Часть 33 из 40 В начало
Для доступа к библиотеке пройдите авторизацию
— Неожиданность, — пояснила Таня, — к примеру, беременная баба, на сносях, которая в момент, когда солдаты пойдут к телеге, начнет рожать. Это как?
Все присутствующие мужчины (за исключением Японца) уставились на нее. Таня спокойно выдержала их взгляд.
— Ведь самое главное что? — продолжала она. — Главное сделать так, чтобы поезд остановился, а солдаты, вооруженная охрана, которая выйдет из поезда, не стала стрелять. Ну станут они стрелять в беременную бабу с огромным животом, которая вопит от боли? Как думаете?
— Да где ж ее взять, эту беременную бабу? — вдруг выпалил Моня Шор. — Да еще шобы начала рожать? — Все бандиты посмотрели на него. Никто даже не засмеялся.
— Не, ну ты конченый кусок адиета! — встал Майорчик. — Это ж надо быть за таким двойным адиетом в четыре ряда!
— А шо такое? — Моня Шор невинно хлопал глазами, — я ж за дело говорю… Ну, ладно. Раз уж не за так…

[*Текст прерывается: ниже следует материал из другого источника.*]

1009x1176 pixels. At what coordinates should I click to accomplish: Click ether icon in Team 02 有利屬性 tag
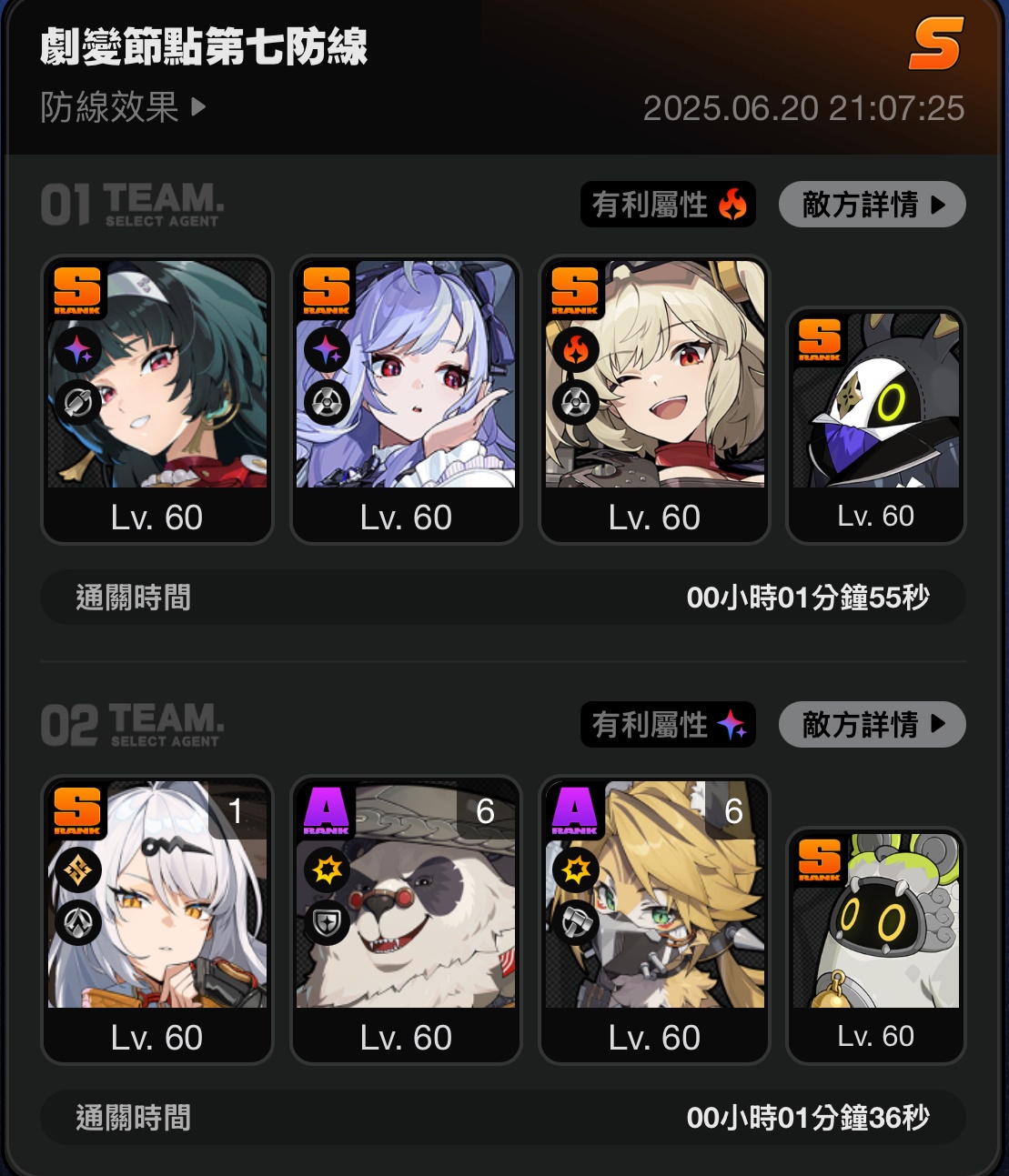point(732,725)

— Смотрите, как может сработать. — Таня вздохнула и начала излагать свой план действий. — Берем две подводы, к примеру, крестьянские телеги, — неожиданно ее вдруг увлек этот план, — одна телега переезжает железнодорожные пути, а другая останавливается на рельсах. Ось вылетела или сломалось колесо. Поезд стоит. Из поезда выходят солдаты, нацеливают ружья на телегу. Слышат дикий вопль. Мужики в телеге везут в город беременную бабу, и вдруг она с перепугу начинает рожать. Они не знают, что делать, солдаты в шоке, баба орет… Ну что, станут они стрелять в такой ситуации?
— Никогда в жизни! — воскликнул искренне Майорчик.
— Вот, — согласилась Таня. — Стрелять они не станут. А что будут делать?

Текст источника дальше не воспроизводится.